问题
Generator expressions is an extremely useful tool, and has a huge advantage over list comprehensions, which is the fact that it does not allocate memory for a new array.
The problem I am facing with generator expressions, which eventually makes me end up writing list comprehensions, is that I can only use a such a generator once:
>>> names = ['John', 'George', 'Paul', 'Ringo']
>>> has_o = (name for name in names if 'o' in name)
>>> for name in has_o:
... print(name.upper())
...
JOHN
GEORGE
RINGO
>>> for name in has_o:
... print(name.lower())
...
>>>
The above code illustrates how the generator expression can only be used once. That's of course, because the generator expression returns an instance of the generator, rather than defining a generator function which could be instantiated again and again.

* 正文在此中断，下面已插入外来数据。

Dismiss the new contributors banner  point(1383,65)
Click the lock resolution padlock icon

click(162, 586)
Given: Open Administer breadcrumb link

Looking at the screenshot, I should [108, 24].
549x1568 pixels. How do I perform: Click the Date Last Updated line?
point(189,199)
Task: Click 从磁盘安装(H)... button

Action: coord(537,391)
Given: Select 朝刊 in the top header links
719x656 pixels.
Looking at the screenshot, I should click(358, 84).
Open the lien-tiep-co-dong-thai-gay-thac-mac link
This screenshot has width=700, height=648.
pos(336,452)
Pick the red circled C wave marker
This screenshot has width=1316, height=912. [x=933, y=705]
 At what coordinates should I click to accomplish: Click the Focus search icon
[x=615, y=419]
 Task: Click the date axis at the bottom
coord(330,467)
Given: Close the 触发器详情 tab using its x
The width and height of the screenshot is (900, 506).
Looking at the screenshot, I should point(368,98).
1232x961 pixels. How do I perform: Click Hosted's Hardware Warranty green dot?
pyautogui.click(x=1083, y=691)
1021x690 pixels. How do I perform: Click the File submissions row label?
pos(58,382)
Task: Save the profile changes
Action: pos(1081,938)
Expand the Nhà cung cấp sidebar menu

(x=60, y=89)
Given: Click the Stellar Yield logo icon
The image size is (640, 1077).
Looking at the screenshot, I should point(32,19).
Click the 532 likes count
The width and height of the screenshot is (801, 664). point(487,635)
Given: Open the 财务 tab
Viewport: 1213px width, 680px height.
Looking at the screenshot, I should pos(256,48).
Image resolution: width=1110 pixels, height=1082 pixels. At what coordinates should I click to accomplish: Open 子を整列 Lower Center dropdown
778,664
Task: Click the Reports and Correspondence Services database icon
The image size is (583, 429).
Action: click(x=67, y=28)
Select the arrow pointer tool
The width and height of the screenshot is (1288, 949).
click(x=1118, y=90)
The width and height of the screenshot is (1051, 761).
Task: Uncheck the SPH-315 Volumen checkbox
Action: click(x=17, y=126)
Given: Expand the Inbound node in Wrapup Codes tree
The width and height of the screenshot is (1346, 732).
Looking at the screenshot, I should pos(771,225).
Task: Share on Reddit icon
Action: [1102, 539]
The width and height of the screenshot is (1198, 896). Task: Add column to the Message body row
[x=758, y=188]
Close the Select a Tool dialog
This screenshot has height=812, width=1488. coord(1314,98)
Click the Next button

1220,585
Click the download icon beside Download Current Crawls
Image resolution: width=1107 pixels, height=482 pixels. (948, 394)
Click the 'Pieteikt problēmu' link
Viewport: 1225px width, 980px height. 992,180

Is there a way to clone the generator each time it is used, in order to make it reusable, or to make the generator expressions syntax return a generator function rather than a single instance?
回答1:
Make it a lambda
:
has_o = lambda names: (name for name in names if 'o' in name)
for name in has_o(["hello","rrrrr"]):
print(name.upper())
for name in has_o(["hello","rrrrr"]):
print(name.upper())
lambda
is a one-liner and returns a new generator each time. Here I chose to be able to pass the input list, but if it's fixed, you don't even need a parameter:
names = ["hello","rrrrr"]
has_o = lambda: (name for name in names if 'o' in name)
for name in has_o():
print(name.upper())
for name in has_o():
print(name.upper())
In that last case, be careful about the fact that if names
changes or is reassigned, the lambda
uses the new names
object. You can fix the name reassigning by using the default value trick:
has_o = lambda lst=names: (name for name in lst if 'o' in name)
and you can fix the afterwards modification of names
by using the default value-and-copy trick (not super-useful when you think your first goal was to avoid a list to be created :)):
has_o = lambda lst=names[:]: (name for name in lst if 'o' in name)
(now make your pick :))
回答2:
itertools.tee allows you to make several iterators out of one iterable:
from itertools import tee
names = ['John', 'George', 'Paul', 'Ringo']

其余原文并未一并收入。